── Source material ──

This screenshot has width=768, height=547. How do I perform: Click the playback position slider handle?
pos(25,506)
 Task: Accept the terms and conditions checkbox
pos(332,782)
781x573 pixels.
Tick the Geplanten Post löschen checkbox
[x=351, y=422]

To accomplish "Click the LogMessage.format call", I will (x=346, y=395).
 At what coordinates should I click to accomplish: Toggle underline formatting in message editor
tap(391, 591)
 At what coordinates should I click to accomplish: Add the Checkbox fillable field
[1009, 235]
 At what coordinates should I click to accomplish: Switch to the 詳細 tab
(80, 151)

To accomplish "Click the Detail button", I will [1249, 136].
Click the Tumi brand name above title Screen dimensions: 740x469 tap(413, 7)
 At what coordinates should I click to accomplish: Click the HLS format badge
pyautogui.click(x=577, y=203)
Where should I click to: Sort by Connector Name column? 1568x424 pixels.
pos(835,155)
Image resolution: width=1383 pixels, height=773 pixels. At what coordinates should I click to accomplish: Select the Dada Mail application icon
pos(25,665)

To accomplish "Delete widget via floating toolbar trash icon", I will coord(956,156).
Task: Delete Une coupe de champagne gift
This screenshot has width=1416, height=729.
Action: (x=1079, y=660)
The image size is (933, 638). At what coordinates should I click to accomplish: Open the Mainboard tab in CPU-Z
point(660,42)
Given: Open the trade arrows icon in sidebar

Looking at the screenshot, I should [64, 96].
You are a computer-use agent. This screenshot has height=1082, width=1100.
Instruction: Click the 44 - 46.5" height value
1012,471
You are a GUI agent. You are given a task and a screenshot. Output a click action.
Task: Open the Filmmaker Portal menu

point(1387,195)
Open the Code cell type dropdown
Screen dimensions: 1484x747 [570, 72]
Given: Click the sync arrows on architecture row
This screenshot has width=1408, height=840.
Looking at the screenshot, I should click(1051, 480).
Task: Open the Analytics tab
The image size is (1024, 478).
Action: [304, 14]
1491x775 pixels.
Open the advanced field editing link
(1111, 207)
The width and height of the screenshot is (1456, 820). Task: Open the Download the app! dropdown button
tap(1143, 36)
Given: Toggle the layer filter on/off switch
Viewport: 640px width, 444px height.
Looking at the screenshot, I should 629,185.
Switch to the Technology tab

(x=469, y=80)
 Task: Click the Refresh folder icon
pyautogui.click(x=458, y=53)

───

### Work order
Repeat the lines from the one containing "Open the advanced field editing link" through the end of the listing, exactly and without any other lines; both ends are included.

### Exercise output
Open the advanced field editing link
(1111, 207)
The width and height of the screenshot is (1456, 820). Task: Open the Download the app! dropdown button
tap(1143, 36)
Given: Toggle the layer filter on/off switch
Viewport: 640px width, 444px height.
Looking at the screenshot, I should 629,185.
Switch to the Technology tab

(x=469, y=80)
 Task: Click the Refresh folder icon
pyautogui.click(x=458, y=53)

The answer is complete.